DATE: Friday, October 17, 1997 TAG: 9710150195 SECTION: PORTSMOUTH CURRENTS PAGE: 11 EDITION: FINAL SOURCE: BY LIZ SZABO, STAFF WRITER LENGTH: 36 lines
Crime, drugs, education and taxes they're issues that dominate the political debates. But they're also issues that affect the lives of people in in Hampton Roads.
To Emile Vautrinot, a truck driver at the Norfolk Naval Shipyard - Portsmouth, the best way to improve Virginia's economy would be to eliminate the personal property tax and replace it with a gradual increase in the state sales tax.
Vautrinot has grown children and one 16-year-old granddaughter.
``Governor Allen kind of had a neat idea, and everybody else stonewalled it.
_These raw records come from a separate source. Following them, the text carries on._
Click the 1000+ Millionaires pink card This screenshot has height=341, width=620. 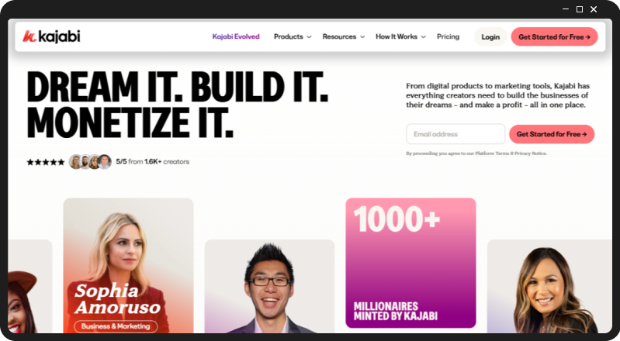(x=410, y=263)
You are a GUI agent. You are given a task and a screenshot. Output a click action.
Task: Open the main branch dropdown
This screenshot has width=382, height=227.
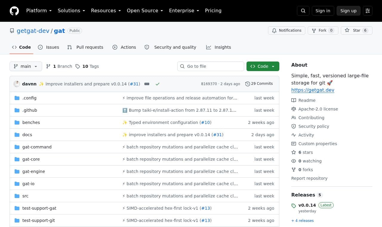[x=26, y=66]
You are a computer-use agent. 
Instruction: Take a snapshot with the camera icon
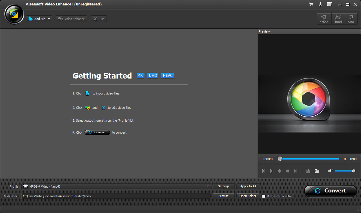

He wanted to get rid of the personal property tax and raise the sales tax to accommodate it, which I think would work. I'm no mathematician; I'm a truck driver. But I think it would work. The cost of things today like automobiles - the personal property tax hurts. I agree with a one-time personal property tax, but every single year? It kind of makes you wonder - is it (a car) mine? No, it's the state's. Because if I don't pay the personal property tax, they state can take it.
``With the price we have to pay for items, and the price we have to pay for personal property tax, to have something nice around here gets expensive. You know, an automobile, a decent automobile, costs $15,000. Personal property tax on that is - more than lunch.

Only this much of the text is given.